Prorrogação se dá após desabamento que resultou em fatalidade

As obras de reparação da Igreja de Ouro em Salvador foram prorrogadas por quatro meses, após desabamento que matou uma turista.
As obras de reparação da Igreja de São Francisco de Assis, conhecida como “Igreja de Ouro”, no Centro Histórico de Salvador, foram prorrogadas por quatro meses. A decisão foi informada pelo Instituto do Patrimônio Histórico e Artístico Nacional (Iphan) nesta data, após o trágico desabamento que resultou na morte da turista Giulia Panchoni Righetto, de 26 anos, em fevereiro de 2025.
Detalhes sobre o acidente
Giulia estava sentada em um dos bancos da igreja quando o teto desabou, atingindo-a. Outras cinco pessoas também foram feridas no incidente. As obras, que deveriam ser concluídas em outubro de 2025, agora se estenderão até fevereiro de 2026. Até o momento, foram gastos R$ 1,3 milhão nos reparos, que incluem escoramento e avaliação estrutural.
Ações após o acidente
Um Termo Aditivo para prorrogação dos trabalhos emergenciais foi assinado em 6 de outubro.
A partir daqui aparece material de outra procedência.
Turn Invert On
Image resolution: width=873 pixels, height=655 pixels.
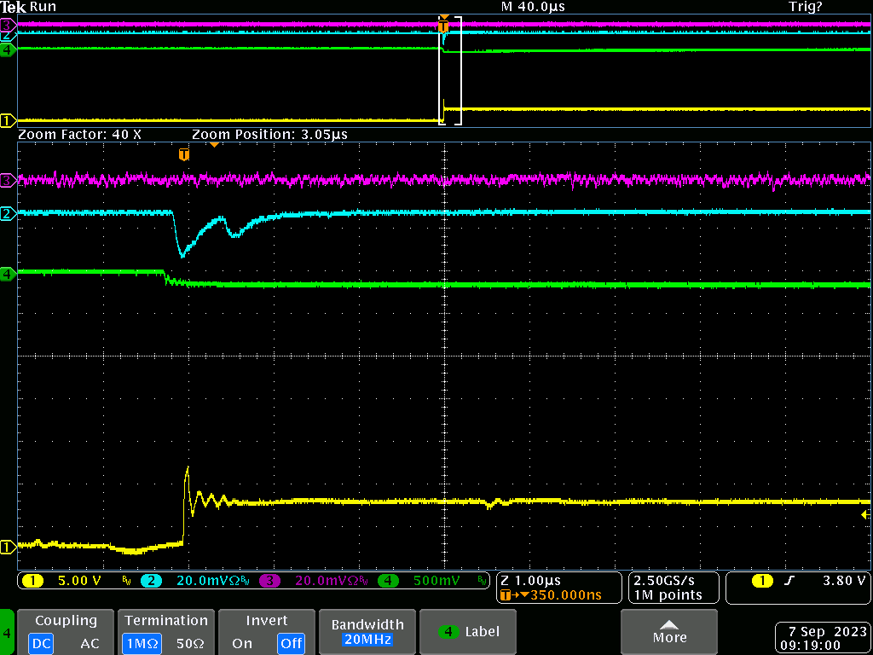coord(242,643)
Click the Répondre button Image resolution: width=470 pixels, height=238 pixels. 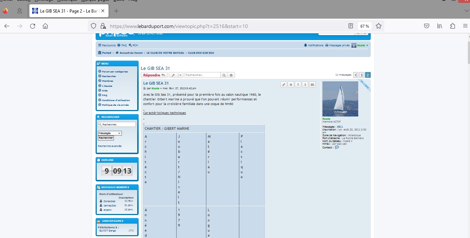pos(154,75)
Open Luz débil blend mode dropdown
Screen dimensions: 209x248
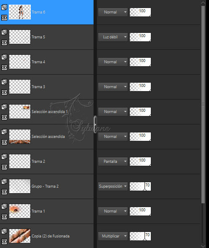click(x=113, y=37)
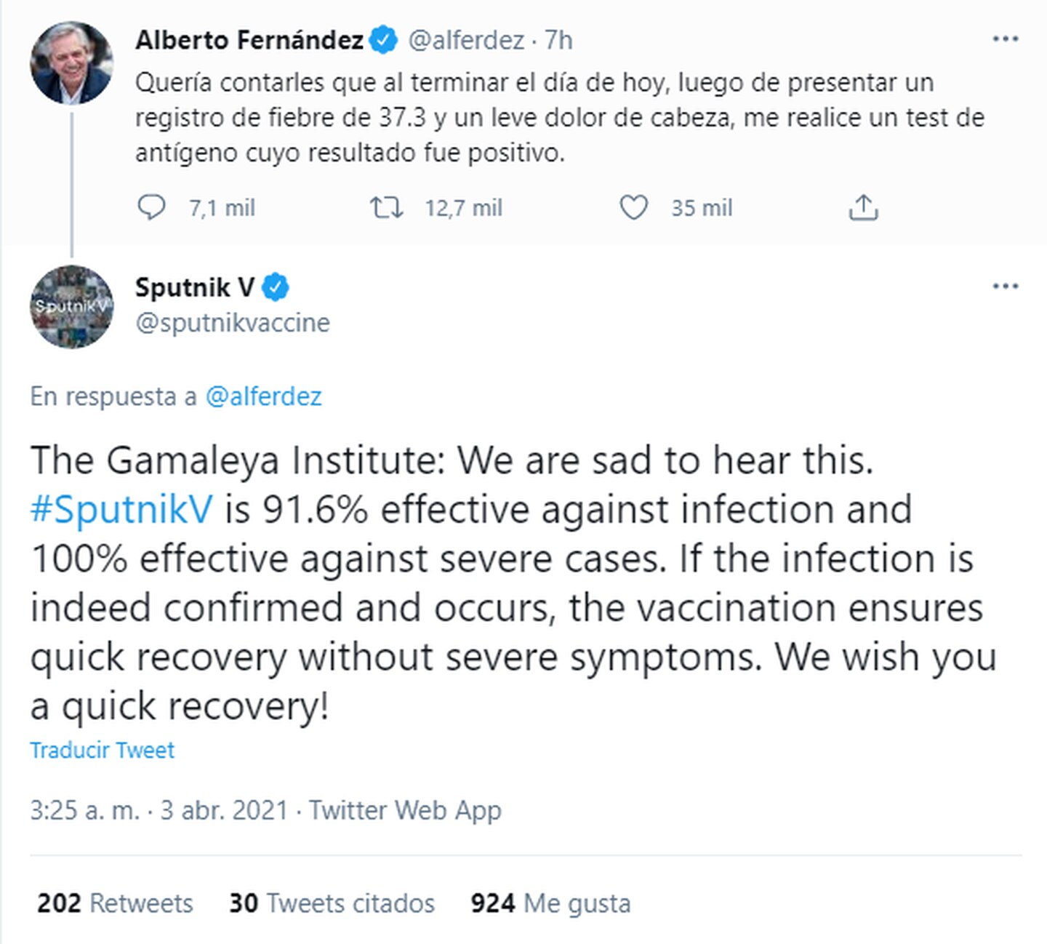Open the Sputnik V account name

pyautogui.click(x=195, y=287)
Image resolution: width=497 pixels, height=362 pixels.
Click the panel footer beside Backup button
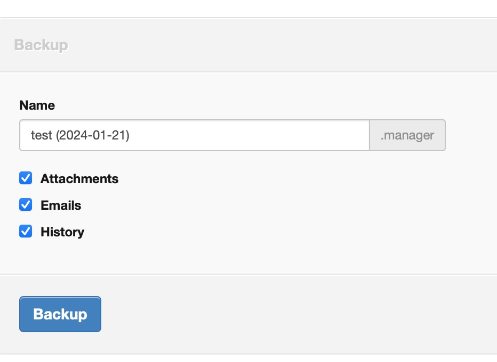[293, 314]
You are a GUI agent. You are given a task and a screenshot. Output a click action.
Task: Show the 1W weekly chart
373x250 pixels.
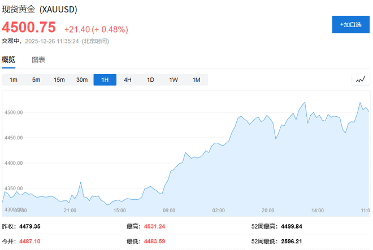(x=174, y=80)
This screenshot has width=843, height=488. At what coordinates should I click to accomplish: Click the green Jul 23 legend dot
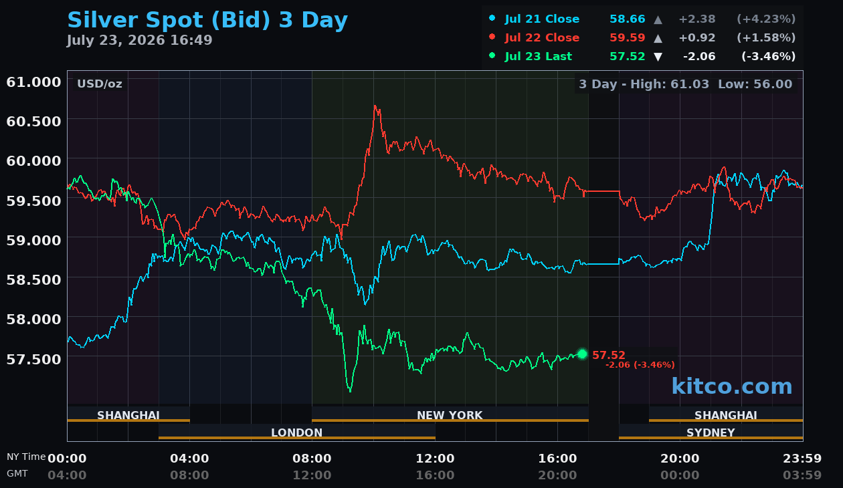(493, 56)
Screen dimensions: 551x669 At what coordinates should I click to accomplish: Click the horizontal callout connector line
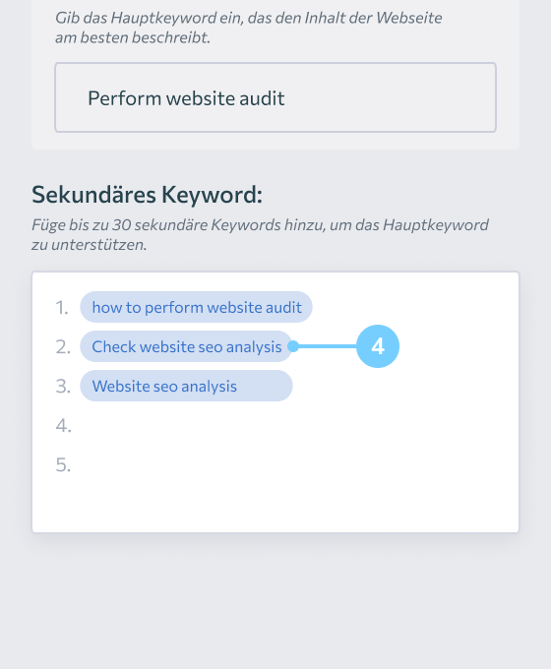pyautogui.click(x=328, y=346)
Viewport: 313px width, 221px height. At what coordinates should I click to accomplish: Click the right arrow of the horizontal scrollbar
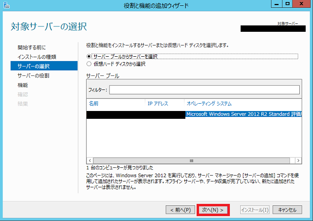tap(299, 160)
Além disso, o Ministério da Cultura liberou mais R$ 1 milhão para a continuidade das obras, que incluem a substituição de 90% das telhas cerâmicas e a consolidação estrutural do forro.
Prevenção e segurança
O frei Pedro Júnior Freitas da Silva havia alertado o Iphan sobre a necessidade de uma vistoria no forro, mas a visita estava marcada para um dia após o desabamento. O presidente do Iphan, Leandro Grass, afirmou que o protocolo seguido não era adequado para situações de urgência. O diretor da Defesa Civil de Salvador, Sósthenes Macedo, mencionou que apesar dos problemas na estrutura, não havia risco iminente de desabamento, o que impediu a interdição do espaço.